The Chancellor of the Exchequer Alistair Darling has seized on a ComRes poll of 150 MPs - including 44 Tory MPs - that appears to show much greater support for tax relief for private medical care among Tory MPs than any other party.  Mr Darling said the Tories were two-faced on the NHS.

66% of the 44 Tory MPs questioned said they supported tax relief on standard rate income tax for private medical insurance.  Just 1% of Labour and 5% of the Liberal Democrat MPs were of the same opinion.  The Telegraph notes that "Two thirds of Conservatives, 6 per cent, said that patients should be able to receive treatment part paid for by the NHS and part privately funded, as against 36 per cent of Lib Dems and 14 per cent of Labour MPs."
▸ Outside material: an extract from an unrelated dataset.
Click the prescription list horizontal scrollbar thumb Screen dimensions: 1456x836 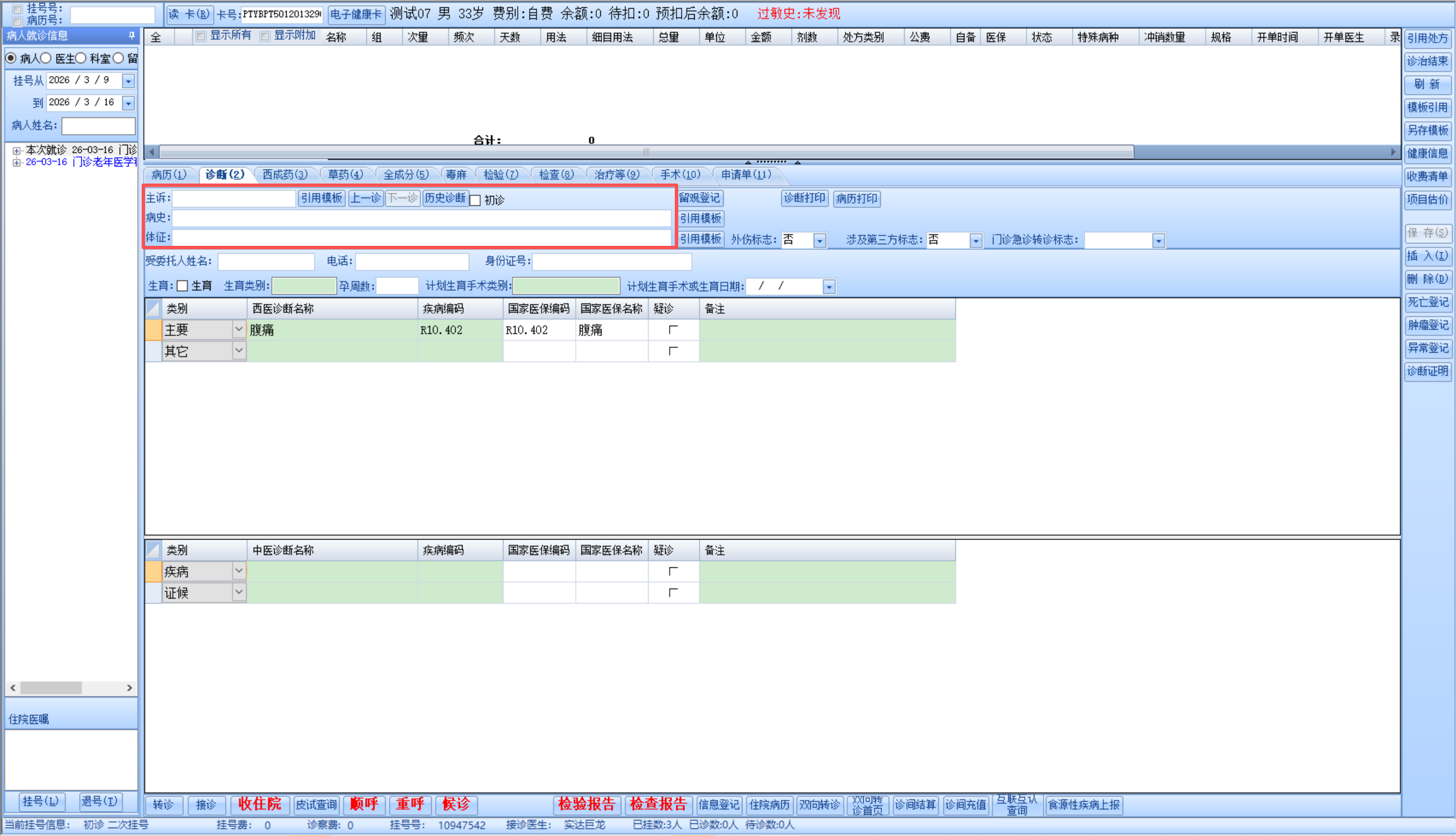646,152
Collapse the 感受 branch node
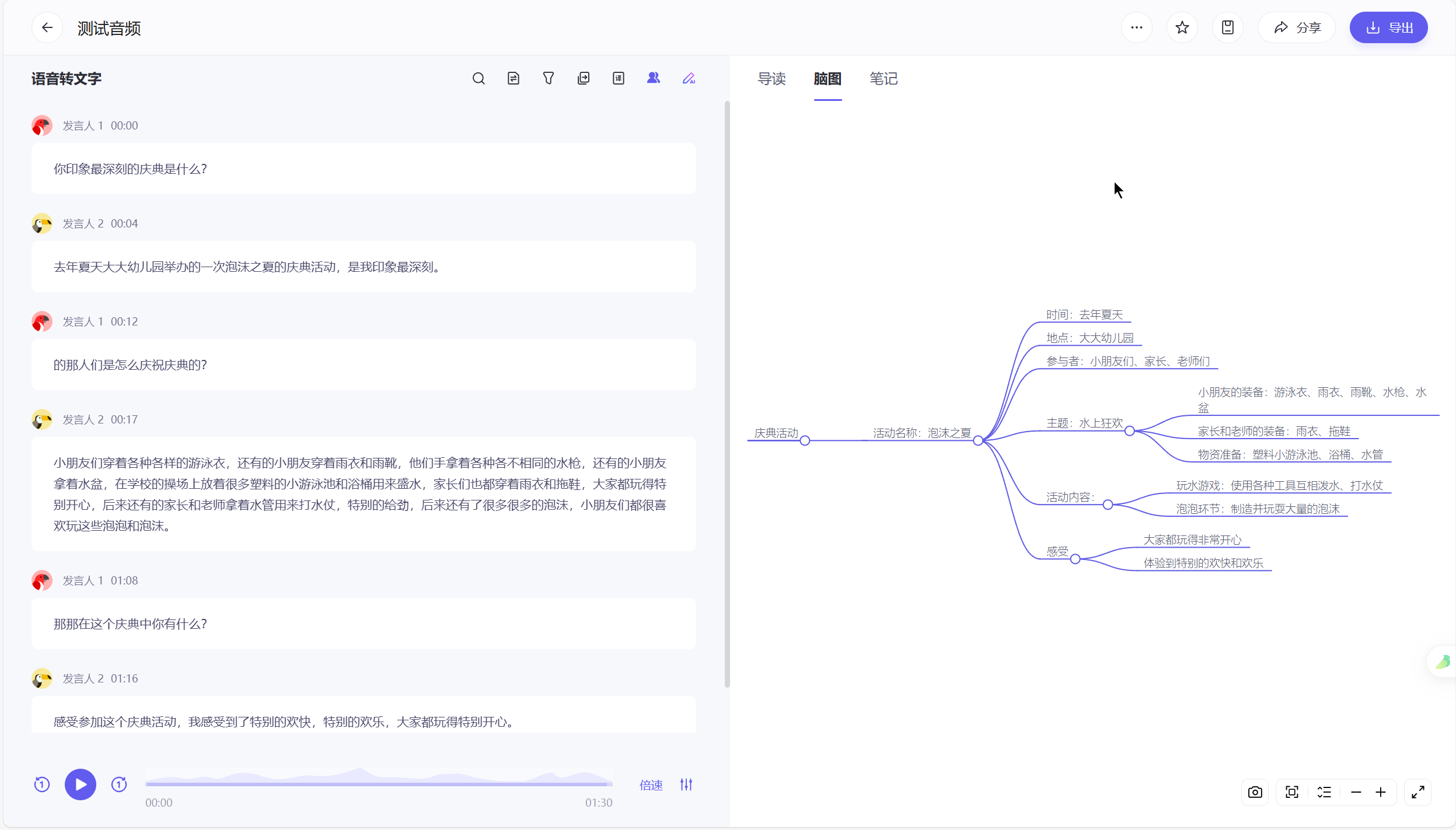This screenshot has width=1456, height=830. pyautogui.click(x=1075, y=559)
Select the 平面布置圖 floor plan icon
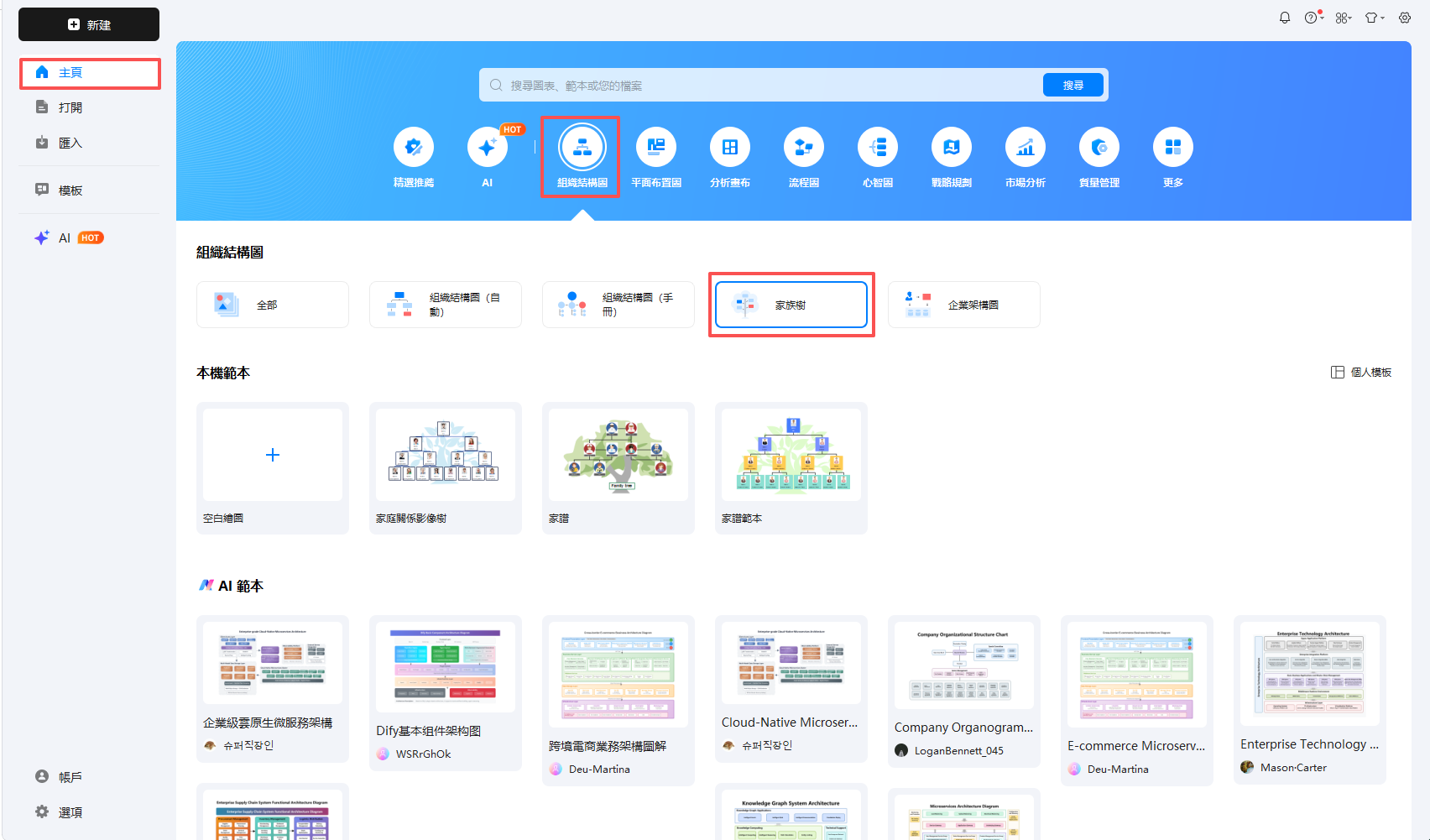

Shadow Health Secretary Andrew Lansley dismissed the survey - saying that most Tory MPs did not answer the survey.  He told Sky News:

"We want to arrive at a position where nobody feels they need private medical insurance in order to have access to good quality healthcare."

Many socialists have long used exactly that argument for removing support for private schools.  It's a bad argument and it is actually the existence of an escape route from the NHS - as would have been provided by the Patient's Passport (a commitment abolished by David Cameron) - that forces the state sector to raise its performance.

POSTSCRIPT

Sky News' headline above their coverage of the story is entirely inappropriate.  The Tories reputation on the NHS is not close to being in tatters.  A poll only yesterday found that 39% agreed that 'the NHS would be safer under Labour than the Conservatives' BUT 47% disagreed.  This latest Sky error follows on from Sky Political Editor Adam Boulton's unnecessarily personal attack on Dan Hannan.